■ Material supplied:

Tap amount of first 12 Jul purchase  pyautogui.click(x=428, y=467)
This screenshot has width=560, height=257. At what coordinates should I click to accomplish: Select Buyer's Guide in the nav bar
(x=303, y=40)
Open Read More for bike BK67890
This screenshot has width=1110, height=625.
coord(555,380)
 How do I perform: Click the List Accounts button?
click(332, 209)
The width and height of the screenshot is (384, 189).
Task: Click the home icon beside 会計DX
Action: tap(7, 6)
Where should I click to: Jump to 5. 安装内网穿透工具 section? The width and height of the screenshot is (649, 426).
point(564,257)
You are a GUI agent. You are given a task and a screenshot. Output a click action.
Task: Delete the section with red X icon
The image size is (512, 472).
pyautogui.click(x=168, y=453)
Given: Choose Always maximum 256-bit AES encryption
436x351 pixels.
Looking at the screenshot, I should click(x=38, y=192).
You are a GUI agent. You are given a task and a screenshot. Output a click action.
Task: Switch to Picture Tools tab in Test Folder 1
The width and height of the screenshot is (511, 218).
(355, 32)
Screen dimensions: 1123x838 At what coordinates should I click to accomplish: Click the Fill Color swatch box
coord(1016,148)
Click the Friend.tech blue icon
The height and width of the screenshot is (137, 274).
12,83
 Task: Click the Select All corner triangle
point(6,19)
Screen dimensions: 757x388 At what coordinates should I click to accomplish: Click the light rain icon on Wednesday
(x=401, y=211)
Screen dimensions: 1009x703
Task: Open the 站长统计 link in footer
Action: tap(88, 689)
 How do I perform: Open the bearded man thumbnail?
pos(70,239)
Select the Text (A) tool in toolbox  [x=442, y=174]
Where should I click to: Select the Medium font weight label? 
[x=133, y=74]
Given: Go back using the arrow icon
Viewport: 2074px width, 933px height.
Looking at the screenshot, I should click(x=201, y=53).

■ What is being asked:
Copy out the data shown above without altering anything.

■ Response below:
Tap amount of first 12 Jul purchase  pyautogui.click(x=428, y=467)
This screenshot has width=560, height=257. At what coordinates should I click to accomplish: Select Buyer's Guide in the nav bar
(x=303, y=40)
Open Read More for bike BK67890
This screenshot has width=1110, height=625.
coord(555,380)
 How do I perform: Click the List Accounts button?
click(332, 209)
The width and height of the screenshot is (384, 189).
Task: Click the home icon beside 会計DX
Action: tap(7, 6)
Where should I click to: Jump to 5. 安装内网穿透工具 section? The width and height of the screenshot is (649, 426).
point(564,257)
You are a GUI agent. You are given a task and a screenshot. Output a click action.
Task: Delete the section with red X icon
The image size is (512, 472).
pyautogui.click(x=168, y=453)
Given: Choose Always maximum 256-bit AES encryption
436x351 pixels.
Looking at the screenshot, I should click(x=38, y=192).
You are a GUI agent. You are given a task and a screenshot. Output a click action.
Task: Switch to Picture Tools tab in Test Folder 1
The width and height of the screenshot is (511, 218).
(355, 32)
Screen dimensions: 1123x838 At what coordinates should I click to accomplish: Click the Fill Color swatch box
coord(1016,148)
Click the Friend.tech blue icon
The height and width of the screenshot is (137, 274).
12,83
 Task: Click the Select All corner triangle
point(6,19)
Screen dimensions: 757x388 At what coordinates should I click to accomplish: Click the light rain icon on Wednesday
(x=401, y=211)
Screen dimensions: 1009x703
Task: Open the 站长统计 link in footer
Action: tap(88, 689)
 How do I perform: Open the bearded man thumbnail?
pos(70,239)
Select the Text (A) tool in toolbox  [x=442, y=174]
Where should I click to: Select the Medium font weight label? 
[x=133, y=74]
Given: Go back using the arrow icon
Viewport: 2074px width, 933px height.
Looking at the screenshot, I should click(x=201, y=53).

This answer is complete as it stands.